Catégories : Actualités

 Au départ, il y a une photographie de Jeff Wall montrant un homme noir de dos, dans une pièce surchargée d’affaires, éclairée de centaines d’ampoules. Puis, il y a l’envie commune de Bernado Montet, directeur ...

Au départ, il y a une photographie de Jeff Wall montrant un homme noir de dos, dans une pièce surchargée d’affaires, éclairée de centaines d’ampoules. Puis, il y a l’envie commune de Bernado Montet, directeur du CCNT (Centre chorégraphique national de Tours) et de Thomas Ferrand, jeune metteur en scène, adepte des performances, de monter une oeuvre scénique autour du thème de l’espace et de la place de l’Homme dans la société.

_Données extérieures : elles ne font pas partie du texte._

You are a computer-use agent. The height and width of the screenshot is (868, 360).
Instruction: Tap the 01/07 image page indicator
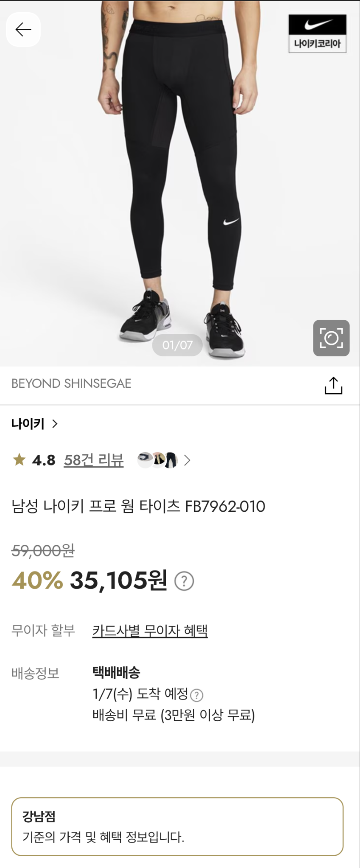coord(177,345)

Quand sommes-nous visibles ? Comment devenons nous invisibles à l’autre ? Bernardo Montet occupe la scène contemporaine depuis bientôt trente ans, autant dire que son talent n’est plus à prouver et qu’il peut risquer des expériences originales. Thomas Ferrand, lui, est un jeune créateur marseillais de 26 ans dont l’appétit pour défier les limites du corps, de l’espace et de la création lui donne des ailes pour oser.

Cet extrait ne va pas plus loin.